Interesting. And a little surprising.

An interesting tidbit (in an array) inf/inf will raise invalid, but nan/nan will not, it just returns nan. Fun, fun fun!

...
All the seterr/geterr stuff relies on the hardware flags. We don't do any other checking.

Yeah. And just by itself this isn't going to do anything for sort since comparing nans will not set any flags, it's just that the result will be problematic.If one wanted to use these flags for this one would have to use/abuse the result of geterr to trigger an isnan test at the beginning of sort and then warn, raise or call as appropriate.

It would probably also not be unreasonable to punt and document sort as failing in the presence of nans.
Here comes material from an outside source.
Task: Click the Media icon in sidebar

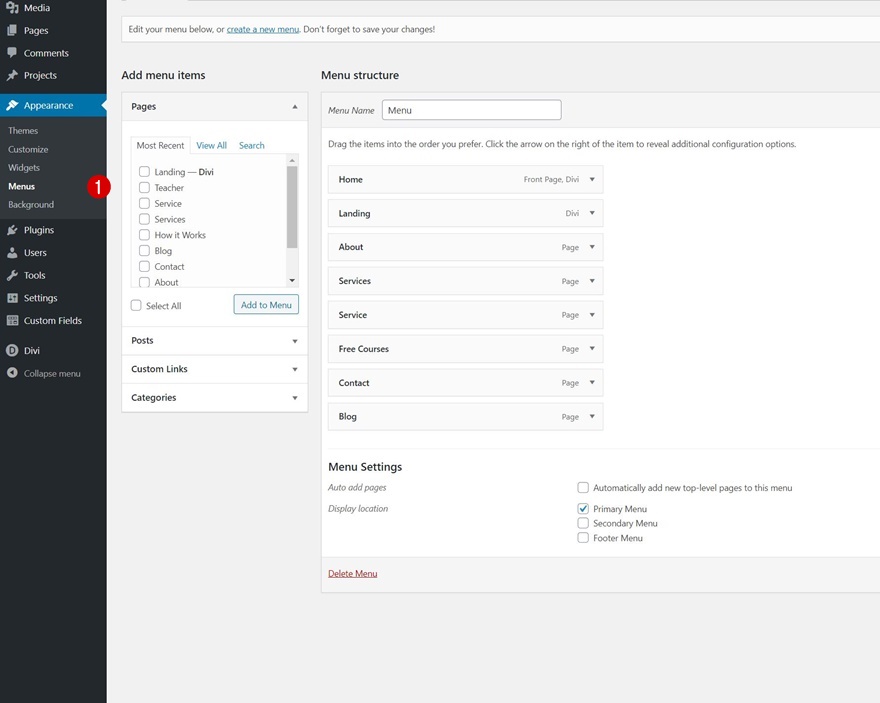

For floats we could use something like: lessthan(a,b) := a < b || (a == nan && b != nan) Which would put all the nans at one end and might not add too much overhead. Chuck

A. M. Archibald

7:41 p.m.

On 19/09/06, Charles R Harris <charlesr.harris@gmail.com> wrote:

...

For floats we could use something like:

lessthan(a,b) := a < b || (a == nan && b != nan)
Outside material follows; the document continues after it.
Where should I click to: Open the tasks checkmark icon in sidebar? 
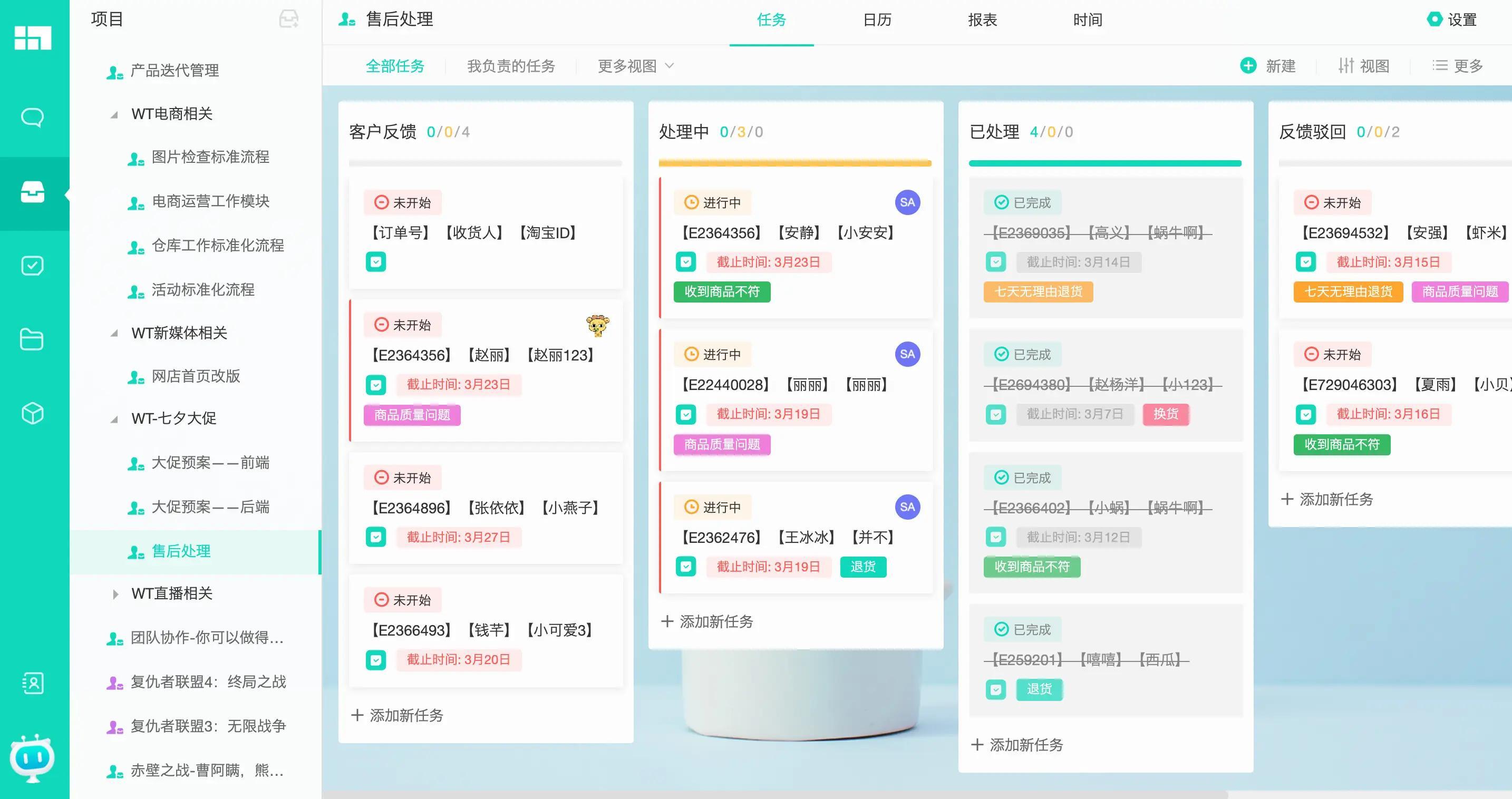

Which would put all the nans at one end and might not add too much overhead.

You could put an any(isnan()) out front and run this slower version only if there are any NaNs (also, you can't use == for NaNs, you have to use C isNaN). But I'm starting to see the wisdom in simply throwing an exception, since sorting is not well-defined with NaNs. A. M. Archibald

Charles R Harris

7:55 p.m.

On 9/19/06, A. M. Archibald <peridot.faceted@gmail.com> wrote:

...

On 19/09/06, Charles R Harris <charlesr.harris@gmail.com> wrote:

...
For floats we could use something like:

lessthan(a,b) := a < b || (a == nan && b != nan)

Which would put all the nans at one end and might not add too much

overhead.

You could put an any(isnan()) out front and run this slower version only if there are any NaNs (also, you can't use == for NaNs, you have to use C isNaN). But I'm starting to see the wisdom in simply throwing an exception, since sorting is not well-defined with NaNs.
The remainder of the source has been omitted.